Some time later, I wore through the bottom so I sent them to get patched. To New York. To a place called Denim Therapy. (They're still in business, btw, so if you have a favorite pair of jeans that you can't live without - wait, who says that? - I highly recommend this outfit - wait, was that a pun?) Even though the bottom was patched, the hems and waistband were frayed.

A few years later, my derrière busted through again in another spot and I thought that was the end of the line. I didn't think it was worth sending them to New York again not to mention the inquiries from the postal service as to why my pants would need psychiatric help. So I patched them myself with an iron-on patch.

It wasn't long, however, before I busted out the knees. At this point the front pockets were frayed and the back pockets were nearly dissolving. What prompted me to save the pants from certain death can only be described as love.

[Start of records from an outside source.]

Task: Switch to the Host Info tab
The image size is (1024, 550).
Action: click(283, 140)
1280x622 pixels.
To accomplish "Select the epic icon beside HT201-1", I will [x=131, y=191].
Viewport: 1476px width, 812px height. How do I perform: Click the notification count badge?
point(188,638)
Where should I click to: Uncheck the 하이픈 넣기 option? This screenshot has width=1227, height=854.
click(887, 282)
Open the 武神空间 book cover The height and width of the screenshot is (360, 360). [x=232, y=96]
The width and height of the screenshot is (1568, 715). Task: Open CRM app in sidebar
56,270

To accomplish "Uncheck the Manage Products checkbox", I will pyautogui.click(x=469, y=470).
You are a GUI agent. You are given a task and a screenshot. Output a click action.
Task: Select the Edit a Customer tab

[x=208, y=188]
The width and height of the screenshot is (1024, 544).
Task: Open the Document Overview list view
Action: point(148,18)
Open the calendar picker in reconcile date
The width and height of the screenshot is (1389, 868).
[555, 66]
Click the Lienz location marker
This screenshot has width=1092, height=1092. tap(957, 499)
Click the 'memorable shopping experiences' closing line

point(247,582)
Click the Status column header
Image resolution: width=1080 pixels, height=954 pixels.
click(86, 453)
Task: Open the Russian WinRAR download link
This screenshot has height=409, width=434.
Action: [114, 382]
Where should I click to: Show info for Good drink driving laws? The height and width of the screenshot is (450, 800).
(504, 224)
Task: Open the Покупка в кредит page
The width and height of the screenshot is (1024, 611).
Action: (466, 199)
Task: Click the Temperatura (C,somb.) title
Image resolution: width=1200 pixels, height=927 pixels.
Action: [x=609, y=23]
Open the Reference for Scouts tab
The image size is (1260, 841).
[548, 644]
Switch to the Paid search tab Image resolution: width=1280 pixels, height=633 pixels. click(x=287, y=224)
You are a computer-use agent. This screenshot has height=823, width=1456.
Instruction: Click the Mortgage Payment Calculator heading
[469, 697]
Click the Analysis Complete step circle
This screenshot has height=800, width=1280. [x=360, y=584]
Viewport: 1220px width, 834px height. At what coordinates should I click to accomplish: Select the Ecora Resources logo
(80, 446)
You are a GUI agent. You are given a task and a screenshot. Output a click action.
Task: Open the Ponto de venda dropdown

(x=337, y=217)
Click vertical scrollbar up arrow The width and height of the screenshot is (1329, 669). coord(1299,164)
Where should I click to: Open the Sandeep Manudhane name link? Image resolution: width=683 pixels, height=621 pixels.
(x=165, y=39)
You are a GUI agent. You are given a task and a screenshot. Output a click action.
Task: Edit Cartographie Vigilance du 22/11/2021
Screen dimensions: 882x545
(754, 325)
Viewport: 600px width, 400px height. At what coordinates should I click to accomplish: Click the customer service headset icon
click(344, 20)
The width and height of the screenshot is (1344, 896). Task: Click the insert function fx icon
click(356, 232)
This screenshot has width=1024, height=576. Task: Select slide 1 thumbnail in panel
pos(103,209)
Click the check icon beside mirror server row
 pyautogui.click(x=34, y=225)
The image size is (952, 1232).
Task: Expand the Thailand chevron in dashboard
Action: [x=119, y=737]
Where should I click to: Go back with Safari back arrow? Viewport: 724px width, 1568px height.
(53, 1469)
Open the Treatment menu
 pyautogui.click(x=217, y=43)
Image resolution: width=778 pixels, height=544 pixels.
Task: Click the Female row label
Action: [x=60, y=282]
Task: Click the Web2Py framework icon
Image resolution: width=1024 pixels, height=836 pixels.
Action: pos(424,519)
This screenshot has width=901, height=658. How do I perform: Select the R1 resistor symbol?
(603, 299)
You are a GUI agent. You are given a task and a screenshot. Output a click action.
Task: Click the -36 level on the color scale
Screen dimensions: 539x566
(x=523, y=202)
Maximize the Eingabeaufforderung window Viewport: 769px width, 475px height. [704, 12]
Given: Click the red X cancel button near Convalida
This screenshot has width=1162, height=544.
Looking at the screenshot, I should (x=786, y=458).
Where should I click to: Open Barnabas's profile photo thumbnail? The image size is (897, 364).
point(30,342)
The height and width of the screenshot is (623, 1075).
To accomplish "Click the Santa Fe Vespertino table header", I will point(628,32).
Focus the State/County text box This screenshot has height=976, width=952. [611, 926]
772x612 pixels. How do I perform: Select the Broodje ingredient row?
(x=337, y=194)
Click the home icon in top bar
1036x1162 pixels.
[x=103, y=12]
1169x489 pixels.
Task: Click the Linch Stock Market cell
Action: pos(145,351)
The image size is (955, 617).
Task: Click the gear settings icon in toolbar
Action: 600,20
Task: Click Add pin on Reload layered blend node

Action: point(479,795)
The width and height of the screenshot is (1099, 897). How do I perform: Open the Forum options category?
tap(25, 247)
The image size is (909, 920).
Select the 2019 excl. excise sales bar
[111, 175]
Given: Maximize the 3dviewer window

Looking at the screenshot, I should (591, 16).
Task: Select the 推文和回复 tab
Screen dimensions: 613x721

(Okay, maybe 'tis I who need therapy, not my jeans.)

But save them I did by reincarnating them into a skirt. (Rather, by paying someone else to do it.) By the time the job was completed it was too cold to wear the skirt (seeing as I don't live below the 40th parallel). But now, it's warm enough (finally!) and I get to wear my soft-as-worn-denim-"new"-skirt. (With red shoes, if anyone is asking.)

If I bust through the ass again, I'm going to have to
a) reduce the size of my ass, or
b) reinforce the skirt with kevlar.
Oooh, yes.

(I got a good deal on parentheses on Ebay.)

2 comments:

-p said...

I think you may have come down with parenthesitis (a disease i've lived with for years).

Ted Compton said...

I have some spare semicolons if you want to swap.